Please recast all of the material below as a JSON list of strings, with one string per line and blank lines left out.

:::::

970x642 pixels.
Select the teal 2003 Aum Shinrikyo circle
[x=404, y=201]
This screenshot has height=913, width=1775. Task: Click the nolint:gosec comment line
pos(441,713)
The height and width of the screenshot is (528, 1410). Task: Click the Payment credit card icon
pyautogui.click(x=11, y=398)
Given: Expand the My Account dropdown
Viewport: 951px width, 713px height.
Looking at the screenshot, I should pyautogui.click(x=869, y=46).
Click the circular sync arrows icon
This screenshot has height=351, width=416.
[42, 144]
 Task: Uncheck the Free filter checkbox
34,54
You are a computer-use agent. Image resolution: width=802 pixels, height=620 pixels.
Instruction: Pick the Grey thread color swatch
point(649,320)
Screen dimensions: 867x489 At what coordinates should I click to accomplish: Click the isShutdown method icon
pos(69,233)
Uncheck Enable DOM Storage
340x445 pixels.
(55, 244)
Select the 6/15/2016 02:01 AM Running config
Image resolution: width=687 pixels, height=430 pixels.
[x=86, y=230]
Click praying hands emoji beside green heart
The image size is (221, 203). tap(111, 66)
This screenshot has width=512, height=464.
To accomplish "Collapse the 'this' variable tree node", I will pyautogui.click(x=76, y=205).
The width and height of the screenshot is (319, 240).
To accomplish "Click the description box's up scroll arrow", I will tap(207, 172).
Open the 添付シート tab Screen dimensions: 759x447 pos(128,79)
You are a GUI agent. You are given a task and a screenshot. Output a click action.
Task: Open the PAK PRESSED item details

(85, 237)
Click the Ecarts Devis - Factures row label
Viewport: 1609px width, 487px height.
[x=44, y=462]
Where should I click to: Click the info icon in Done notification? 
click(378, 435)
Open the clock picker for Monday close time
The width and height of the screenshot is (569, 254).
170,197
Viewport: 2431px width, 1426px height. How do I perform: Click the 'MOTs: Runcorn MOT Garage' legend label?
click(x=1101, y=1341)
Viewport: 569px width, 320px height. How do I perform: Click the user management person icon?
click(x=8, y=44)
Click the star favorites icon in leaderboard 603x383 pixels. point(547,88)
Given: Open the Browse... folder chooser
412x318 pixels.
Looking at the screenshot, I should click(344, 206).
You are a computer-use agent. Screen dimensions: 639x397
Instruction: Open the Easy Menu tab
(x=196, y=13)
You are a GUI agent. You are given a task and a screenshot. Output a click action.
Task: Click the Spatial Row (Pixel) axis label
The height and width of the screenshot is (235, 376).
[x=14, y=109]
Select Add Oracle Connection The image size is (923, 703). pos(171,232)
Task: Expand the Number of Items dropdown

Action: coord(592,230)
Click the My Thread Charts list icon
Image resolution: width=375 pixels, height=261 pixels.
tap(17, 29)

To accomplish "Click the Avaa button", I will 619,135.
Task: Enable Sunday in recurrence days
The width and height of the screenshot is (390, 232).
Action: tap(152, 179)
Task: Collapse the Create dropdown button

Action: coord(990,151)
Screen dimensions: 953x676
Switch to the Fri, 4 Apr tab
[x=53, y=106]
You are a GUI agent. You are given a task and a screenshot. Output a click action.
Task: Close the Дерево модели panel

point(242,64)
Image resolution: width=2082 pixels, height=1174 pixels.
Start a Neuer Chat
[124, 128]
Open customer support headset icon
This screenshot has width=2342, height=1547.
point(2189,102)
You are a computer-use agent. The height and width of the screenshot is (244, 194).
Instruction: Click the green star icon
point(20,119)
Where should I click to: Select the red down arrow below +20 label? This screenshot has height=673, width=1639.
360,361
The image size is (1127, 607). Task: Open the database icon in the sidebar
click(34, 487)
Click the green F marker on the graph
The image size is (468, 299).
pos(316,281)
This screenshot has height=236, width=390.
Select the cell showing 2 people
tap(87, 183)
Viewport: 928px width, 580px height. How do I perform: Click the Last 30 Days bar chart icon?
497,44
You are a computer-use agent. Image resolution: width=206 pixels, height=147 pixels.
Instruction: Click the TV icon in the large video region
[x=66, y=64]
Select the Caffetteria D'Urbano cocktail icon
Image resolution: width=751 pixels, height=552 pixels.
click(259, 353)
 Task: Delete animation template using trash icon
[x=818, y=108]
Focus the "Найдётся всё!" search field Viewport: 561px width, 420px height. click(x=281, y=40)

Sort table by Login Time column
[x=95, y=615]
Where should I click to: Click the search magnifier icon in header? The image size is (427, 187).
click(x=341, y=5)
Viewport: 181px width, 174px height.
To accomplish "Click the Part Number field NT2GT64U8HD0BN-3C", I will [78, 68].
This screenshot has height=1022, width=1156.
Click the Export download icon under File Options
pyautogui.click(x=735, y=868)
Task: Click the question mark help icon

:::::

Solution to the exercise
[
  "970x642 pixels.",
  "Select the teal 2003 Aum Shinrikyo circle",
  "[x=404, y=201]",
  "This screenshot has height=913, width=1775. Task: Click the nolint:gosec comment line",
  "pos(441,713)",
  "The height and width of the screenshot is (528, 1410). Task: Click the Payment credit card icon",
  "pyautogui.click(x=11, y=398)",
  "Given: Expand the My Account dropdown",
  "Viewport: 951px width, 713px height.",
  "Looking at the screenshot, I should pyautogui.click(x=869, y=46).",
  "Click the circular sync arrows icon",
  "This screenshot has height=351, width=416.",
  "[42, 144]",
  " Task: Uncheck the Free filter checkbox",
  "34,54",
  "You are a computer-use agent. Image resolution: width=802 pixels, height=620 pixels.",
  "Instruction: Pick the Grey thread color swatch",
  "point(649,320)",
  "Screen dimensions: 867x489 At what coordinates should I click to accomplish: Click the isShutdown method icon",
  "pos(69,233)",
  "Uncheck Enable DOM Storage",
  "340x445 pixels.",
  "(55, 244)",
  "Select the 6/15/2016 02:01 AM Running config",
  "Image resolution: width=687 pixels, height=430 pixels.",
  "[x=86, y=230]",
  "Click praying hands emoji beside green heart",
  "The image size is (221, 203). tap(111, 66)",
  "This screenshot has width=512, height=464.",
  "To accomplish \"Collapse the 'this' variable tree node\", I will pyautogui.click(x=76, y=205).",
  "The width and height of the screenshot is (319, 240).",
  "To accomplish \"Click the description box's up scroll arrow\", I will tap(207, 172).",
  "Open the 添付シート tab Screen dimensions: 759x447 pos(128,79)",
  "You are a GUI agent. You are given a task and a screenshot. Output a click action.",
  "Task: Open the PAK PRESSED item details",
  "(85, 237)",
  "Click the Ecarts Devis - Factures row label",
  "Viewport: 1609px width, 487px height.",
  "[x=44, y=462]",
  "Where should I click to: Click the info icon in Done notification? ",
  "click(378, 435)",
  "Open the clock picker for Monday close time",
  "The width and height of the screenshot is (569, 254).",
  "170,197",
  "Viewport: 2431px width, 1426px height. How do I perform: Click the 'MOTs: Runcorn MOT Garage' legend label?",
  "click(x=1101, y=1341)",
  "Viewport: 569px width, 320px height. How do I perform: Click the user management person icon?",
  "click(x=8, y=44)",
  "Click the star favorites icon in leaderboard 603x383 pixels. point(547,88)",
  "Given: Open the Browse... folder chooser",
  "412x318 pixels.",
  "Looking at the screenshot, I should click(344, 206).",
  "You are a computer-use agent. Screen dimensions: 639x397",
  "Instruction: Open the Easy Menu tab",
  "(x=196, y=13)",
  "You are a GUI agent. You are given a task and a screenshot. Output a click action.",
  "Task: Click the Spatial Row (Pixel) axis label",
  "The height and width of the screenshot is (235, 376).",
  "[x=14, y=109]",
  "Select Add Oracle Connection The image size is (923, 703). pos(171,232)",
  "Task: Expand the Number of Items dropdown",
  "Action: coord(592,230)",
  "Click the My Thread Charts list icon",
  "Image resolution: width=375 pixels, height=261 pixels.",
  "tap(17, 29)",
  "To accomplish \"Click the Avaa button\", I will 619,135.",
  "Task: Enable Sunday in recurrence days",
  "The width and height of the screenshot is (390, 232).",
  "Action: tap(152, 179)",
  "Task: Collapse the Create dropdown button",
  "Action: coord(990,151)",
  "Screen dimensions: 953x676",
  "Switch to the Fri, 4 Apr tab",
  "[x=53, y=106]",
  "You are a GUI agent. You are given a task and a screenshot. Output a click action.",
  "Task: Close the Дерево модели panel",
  "point(242,64)",
  "Image resolution: width=2082 pixels, height=1174 pixels.",
  "Start a Neuer Chat",
  "[124, 128]",
  "Open customer support headset icon",
  "This screenshot has width=2342, height=1547.",
  "point(2189,102)",
  "You are a computer-use agent. The height and width of the screenshot is (244, 194).",
  "Instruction: Click the green star icon",
  "point(20,119)",
  "Where should I click to: Select the red down arrow below +20 label? This screenshot has height=673, width=1639.",
  "360,361",
  "The image size is (1127, 607). Task: Open the database icon in the sidebar",
  "click(34, 487)",
  "Click the green F marker on the graph",
  "The image size is (468, 299).",
  "pos(316,281)",
  "This screenshot has height=236, width=390.",
  "Select the cell showing 2 people",
  "tap(87, 183)",
  "Viewport: 928px width, 580px height. How do I perform: Click the Last 30 Days bar chart icon?",
  "497,44",
  "You are a computer-use agent. Image resolution: width=206 pixels, height=147 pixels.",
  "Instruction: Click the TV icon in the large video region",
  "[x=66, y=64]",
  "Select the Caffetteria D'Urbano cocktail icon",
  "Image resolution: width=751 pixels, height=552 pixels.",
  "click(259, 353)",
  " Task: Delete animation template using trash icon",
  "[x=818, y=108]",
  "Focus the \"Найдётся всё!\" search field Viewport: 561px width, 420px height. click(x=281, y=40)",
  "Sort table by Login Time column",
  "[x=95, y=615]",
  "Where should I click to: Click the search magnifier icon in header? The image size is (427, 187).",
  "click(x=341, y=5)",
  "Viewport: 181px width, 174px height.",
  "To accomplish \"Click the Part Number field NT2GT64U8HD0BN-3C\", I will [78, 68].",
  "This screenshot has height=1022, width=1156.",
  "Click the Export download icon under File Options",
  "pyautogui.click(x=735, y=868)",
  "Task: Click the question mark help icon"
]